Does it matter? Do apple cores or cucumber seeds or coils in mattresses matter? The inside is never investigated. The inside is hidden. Stuffed into smaller sizes to reduce the swelling of life. The inside of the earth is filled with jam and I am filled with solace. Discuss.
Virginia Woolf dug out the emptiness of her pockets and filled them with death. Sometimes I want to alphabetize her exclamations, shelve her alongside Anne Sexton and Plath even though their names are so far apart.
It begins with a room. A room large enough to house a typewriter and cotton. Those voices. The overweight entity of sadness. A room where ovens and rivers and pills have no invitation. A room only for words.

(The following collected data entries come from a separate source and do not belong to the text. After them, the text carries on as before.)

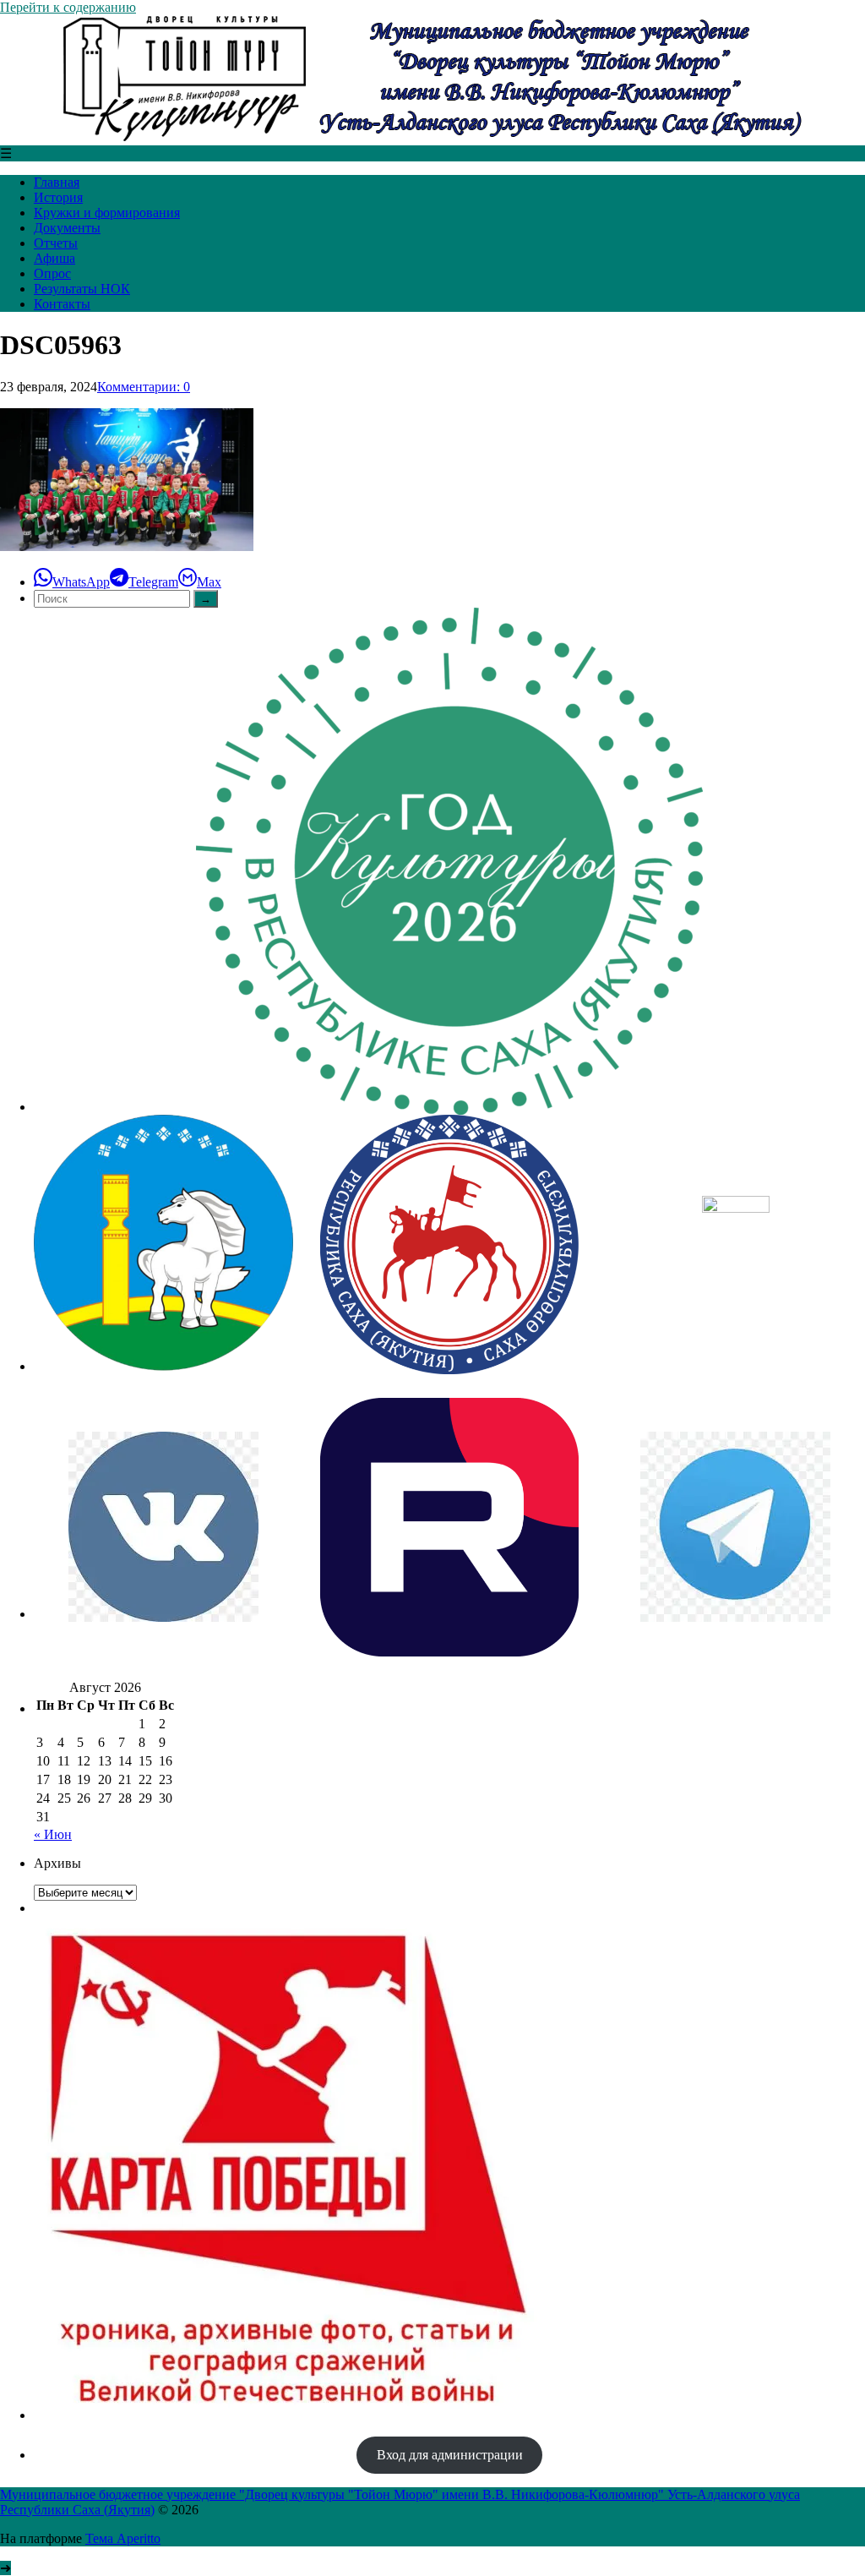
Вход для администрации (450, 2455)
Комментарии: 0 (143, 386)
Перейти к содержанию (68, 7)
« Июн (53, 1834)
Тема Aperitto (122, 2538)
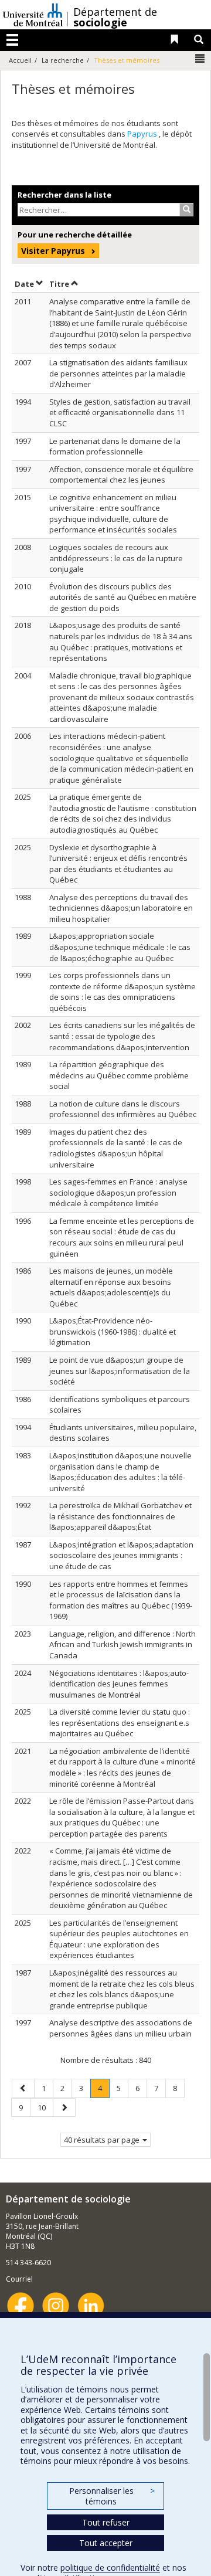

My room is 10×12. It is white with smudges of previous tenants on the walls. It is only my own if I pay my rent installment. At this moment, I am too big to fit here. I cannot leave the pills and scars on the other side of off-white door. I am too distracted by woman in black with scarved neck and historical rhythm. She advises me to write my way out.
Write. My. Way. Out.
In a room full of student loans and academic breathing patterns, I am told that I am too feminine. My character is too feminine. For a body to think IT is in the wrong place, it’s clothing should be more gender specific.
Gender. Specific.
I walk my way out of my uterus. My blood stains. My throbbing reminder of baby hips and procreation and genitals. I try to walk my way out of IT.
“Unless men and women can be androgynous in mind, literature itself will be permanently flawed.” Virginia speaks of the need to remove clarity. Circumcised language. I dress up my sentences in ties and skirts. I braid its hair and then remove its larynx to alter its voice. My poems play with dolls and trucks.
Write my way out.
If I had a room that was my own. Where I could pierce the walls with grotesque poetry and musical instrumentation. Where I could behead language and intention. And consistency. Where might that room be?
New Jersey. Colorado. Massachusetts. Standing on that bridge in Northampton. Hiding by that creek in Boulder. Dancing beneath the rain in Vancouver.
I cannot write in one place because I cannot breathe for too long when stillness is my option. I fear being known. Was Virginia learned? What she interpreted? Was she broken apart by symbols and expectations?
I am trembling from lack of moisture to my lips and lack of holding to my hands. This room is lying to me. Brooklyn is shaking me, stealing my rest. Did you take naps, Virginia? Did you hide out on benches to run from the wind of rushed commuters?
I am afraid to sit down for fear of the bed bugs, Virginia. They are everywhere.
I/I/I………….“’I’ is only a convenient term for somebody who has no real being.” Did you feel that, Virginia? Were you lost inside yourself, digging your way out with words?
What is my own? How can a room be my own—something impermanent and borrowed—when I can’t even call this body my own?
I am afraid to sit down for fear of these bed bugs. They will survive far longer than any of us. I am jealous of their persistence.